Lieder sind wir, unser Vater Schickt uns in die offne Welt, Auf dem kritischen Theater Hat er uns zur Schau gestellt.
Nennt es denn kein frech Erkühnen, Leiht uns ein geneigtes Ohr, Wenn wir gern vor euch Versammelten Ein empfehlend Vorwort stammelten!

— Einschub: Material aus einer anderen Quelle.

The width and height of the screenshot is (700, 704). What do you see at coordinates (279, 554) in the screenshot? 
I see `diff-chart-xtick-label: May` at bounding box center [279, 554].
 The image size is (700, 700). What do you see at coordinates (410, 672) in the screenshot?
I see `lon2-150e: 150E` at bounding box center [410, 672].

Sprach doch auf den griech’schen Bühnen Einst sogar der Frösche Chor. Anfangs sind wir fast zu kläglich, Strömen endlos Thränen aus,
Leben dünkt uns zu alltäglich, Sterben muß uns Mann und Maus. Doch man will von Jugend sagen, Die von Leben überschwillt;
Auch die Rebe weint, die blühende, Draus der Wein, der purpurglühende, In des reifen Herbstes Tagen, Kraft und Freude gebend, quillt.
Und, bei Seite mit dem Prahlen! Andre stehn genug zur Schau, Denen heisse Mittagsstralen Abgeleckt den Wehmuthsthau.
Wie bei alten Ritterfesten Mit dem Tode zog Hanswurst, Also folgen scherzhaft spitzige Und, will’s Gott! erträglich witzige.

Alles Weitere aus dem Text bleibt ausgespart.